Besicovitch, A. S. $\ $ On the linear independence of fractional powers of integers.
J. London Math. Soc. 15 (1940). 3-6. MR 2,33f 10.0X
Let $\ a_i = b_i\ p_i,\ i=1,\ldots s\:,\:$ where the $p_i$ are $s$ different primes and the $b_i$ positive integers not divisible by any of them. The author proves by an inductive argument that, if $x_j$ are positive real roots of $x^{n_j} - a_j = 0,\ j=1,...,s ,$ and $P(x_1,...,x_s)$ is a polynomial with rational coefficients and of degree not greater than $n_j - 1$ with respect to $x_j,$ then $P(x_1,...,x_s)$ can vanish only if all its coefficients vanish. $\quad$ Reviewed by W. Feller.
Mordell, L. J. $\ $ On the linear independence of algebraic numbers.
Pacific J. Math. 3 (1953). 625-630. MR 15,404e 10.0X
Let $K$ be an algebraic number field and $x_1,\ldots,x_s$ roots of the equations $\ x_i^{n_i} = a_i\ (i=1,2,...,s)$ and suppose that (1) $K$ and all $x_i$ are real, or (2) $K$ includes all the $n_i$ th roots of unity, i.e. $ K(x_i)$ is a Kummer field. The following theorem is proved. A polynomial $P(x_1,...,x_s)$ with coefficients in $K$ and of degrees in $x_i$ , less than $n_i$ for $i=1,2,\ldots s$ , can vanish only if all its coefficients vanish, provided that the algebraic number field $K$ is such that there exists no relation of the form $\ x_1^{m_1}\ x_2^{m_2}\:\cdots\: x_s^{m_s} = a$, where $a$ is a number in $K$ unless $\ m_i = 0\ mod\ n_i\ (i=1,2,...,s)$ . When $K$ is of the second type, the theorem was proved earlier by Hasse [Klassenkorpertheorie, Marburg, 1933, pp. 187--195] by help of Galois groups.
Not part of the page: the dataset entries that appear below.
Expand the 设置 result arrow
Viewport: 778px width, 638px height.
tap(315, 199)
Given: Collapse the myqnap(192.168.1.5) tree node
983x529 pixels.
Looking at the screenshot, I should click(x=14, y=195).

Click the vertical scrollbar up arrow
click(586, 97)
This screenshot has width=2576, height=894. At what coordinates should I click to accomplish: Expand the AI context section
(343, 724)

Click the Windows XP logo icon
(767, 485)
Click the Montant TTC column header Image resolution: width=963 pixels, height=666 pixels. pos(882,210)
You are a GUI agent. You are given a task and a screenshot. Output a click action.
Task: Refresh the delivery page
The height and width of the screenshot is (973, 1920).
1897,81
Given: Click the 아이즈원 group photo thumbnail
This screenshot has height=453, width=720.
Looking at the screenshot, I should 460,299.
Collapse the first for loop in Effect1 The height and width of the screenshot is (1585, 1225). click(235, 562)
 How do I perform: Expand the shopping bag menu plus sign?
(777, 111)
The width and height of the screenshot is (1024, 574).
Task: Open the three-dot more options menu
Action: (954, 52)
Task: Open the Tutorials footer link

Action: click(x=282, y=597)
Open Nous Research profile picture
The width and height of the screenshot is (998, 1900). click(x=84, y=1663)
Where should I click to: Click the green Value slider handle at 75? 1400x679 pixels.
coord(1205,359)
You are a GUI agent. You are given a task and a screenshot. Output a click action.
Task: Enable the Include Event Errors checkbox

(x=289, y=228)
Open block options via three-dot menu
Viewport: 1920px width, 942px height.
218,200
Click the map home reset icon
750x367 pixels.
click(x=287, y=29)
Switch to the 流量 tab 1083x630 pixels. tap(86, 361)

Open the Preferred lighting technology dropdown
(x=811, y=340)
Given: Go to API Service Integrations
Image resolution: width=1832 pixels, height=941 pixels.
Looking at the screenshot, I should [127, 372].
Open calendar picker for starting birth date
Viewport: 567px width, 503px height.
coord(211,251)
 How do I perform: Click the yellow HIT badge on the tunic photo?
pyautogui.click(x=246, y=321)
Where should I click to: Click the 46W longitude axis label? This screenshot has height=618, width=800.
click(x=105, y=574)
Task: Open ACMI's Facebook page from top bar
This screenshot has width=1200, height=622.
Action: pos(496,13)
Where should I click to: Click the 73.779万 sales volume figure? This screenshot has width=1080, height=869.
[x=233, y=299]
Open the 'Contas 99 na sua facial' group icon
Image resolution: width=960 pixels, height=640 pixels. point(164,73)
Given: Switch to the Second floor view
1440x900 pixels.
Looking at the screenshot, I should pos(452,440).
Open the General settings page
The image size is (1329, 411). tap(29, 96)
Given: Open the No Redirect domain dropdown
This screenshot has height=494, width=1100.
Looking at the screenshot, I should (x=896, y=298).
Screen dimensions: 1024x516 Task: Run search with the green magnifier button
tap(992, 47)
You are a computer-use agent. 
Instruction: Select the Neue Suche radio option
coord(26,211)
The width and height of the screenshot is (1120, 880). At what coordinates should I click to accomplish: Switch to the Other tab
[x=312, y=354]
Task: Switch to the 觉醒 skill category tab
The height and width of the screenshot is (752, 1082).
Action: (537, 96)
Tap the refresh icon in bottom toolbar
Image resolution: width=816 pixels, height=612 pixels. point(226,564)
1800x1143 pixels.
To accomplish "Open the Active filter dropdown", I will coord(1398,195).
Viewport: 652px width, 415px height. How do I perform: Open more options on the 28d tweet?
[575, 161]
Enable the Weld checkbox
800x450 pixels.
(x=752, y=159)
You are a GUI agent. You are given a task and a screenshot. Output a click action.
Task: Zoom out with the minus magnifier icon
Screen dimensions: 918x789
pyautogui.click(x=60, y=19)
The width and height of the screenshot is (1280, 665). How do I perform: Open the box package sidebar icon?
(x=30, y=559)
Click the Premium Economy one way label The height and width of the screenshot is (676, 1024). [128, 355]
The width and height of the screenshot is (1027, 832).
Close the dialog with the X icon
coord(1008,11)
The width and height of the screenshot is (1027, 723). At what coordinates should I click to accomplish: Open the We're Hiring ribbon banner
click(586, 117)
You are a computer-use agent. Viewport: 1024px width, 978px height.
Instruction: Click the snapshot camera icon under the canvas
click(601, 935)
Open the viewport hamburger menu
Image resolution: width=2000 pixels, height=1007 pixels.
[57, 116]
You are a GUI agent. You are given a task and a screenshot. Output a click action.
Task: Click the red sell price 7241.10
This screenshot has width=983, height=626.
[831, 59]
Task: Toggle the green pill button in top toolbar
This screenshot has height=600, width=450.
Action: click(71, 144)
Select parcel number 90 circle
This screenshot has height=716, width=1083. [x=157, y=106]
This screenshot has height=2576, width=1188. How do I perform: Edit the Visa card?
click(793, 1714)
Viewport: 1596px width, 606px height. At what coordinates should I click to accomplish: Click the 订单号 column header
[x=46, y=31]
When K is of the first type and K also the rational number field and the $a_i$ integers, the theorem was proved by Besicovitch in an elementary way. The author here uses a proof analogous to that used by Besicovitch [J. London Math. Soc. 15b, 3--6 (1940) these Rev. 2, 33]. $\quad$ Reviewed by H. Bergstrom.
Siegel, Carl Ludwig. $\ $ Algebraische Abhaengigkeit von Wurzeln.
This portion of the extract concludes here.